大切な方を亡くされ、心身ともにお辛い時期に、相続の手続きを進めることは大きな負担かと思います。特に相続税の計算に必要な「相続財産の評価」は複雑で、何から手をつければ良いか迷われる方も少なくありません。
この記事では、不動産、株式、預貯金など、主な相続財産の評価方法について、一つずつ丁寧に解説します。複雑な手続きを一人で抱え込まず、少しずつでも進められるよう、具体的な手順や注意点、専門家への相談のポイントまでご紹介しますので、どうぞご安心ください。

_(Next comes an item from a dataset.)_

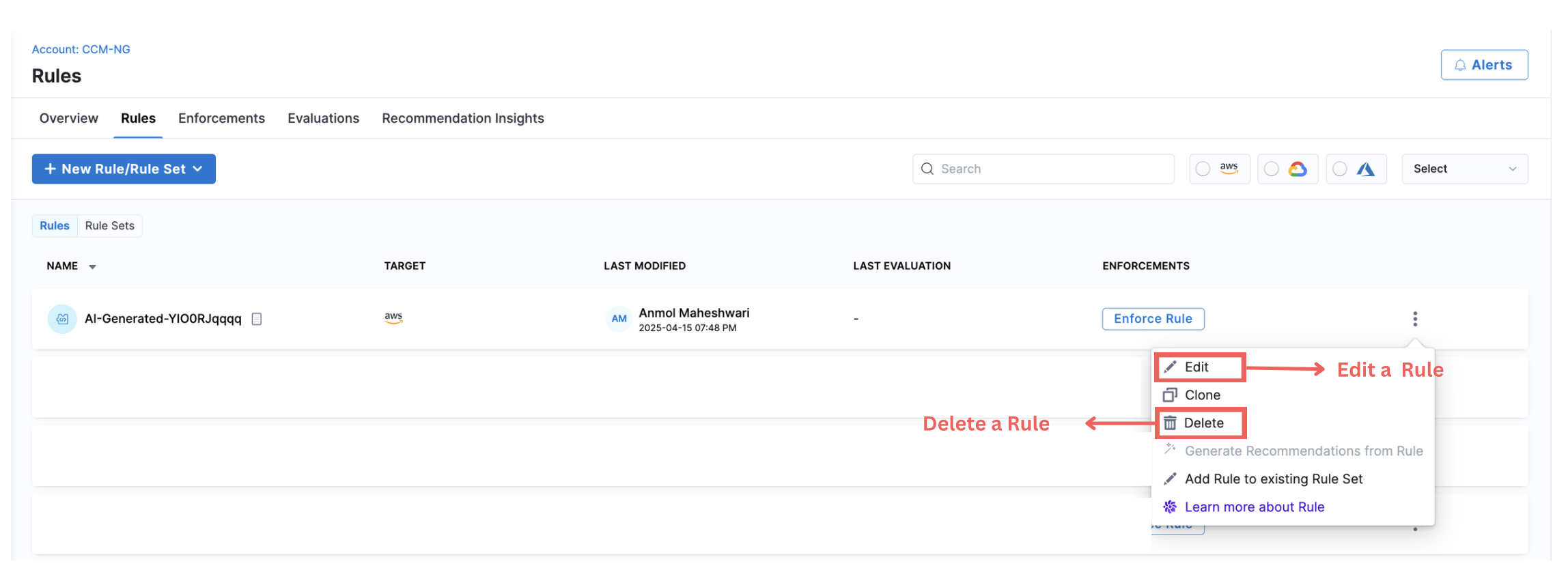The image size is (1568, 568).
Task: Click the AI-generated rule robot icon
Action: point(62,319)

まずは、相続財産の評価と相続税申告における重要な期限について確認しましょう。
【PR】本記事にはプロモーションが含まれます。まず確認すべき相続税申告の期限
相続税の申告と納税は、原則として「相続の開始があったことを知った日(通常は被相続人の死亡日)」の翌日から10ヶ月以内に行う必要があります。この期限を過ぎると、延滞税や加算税が発生する可能性があり、注意が必要です。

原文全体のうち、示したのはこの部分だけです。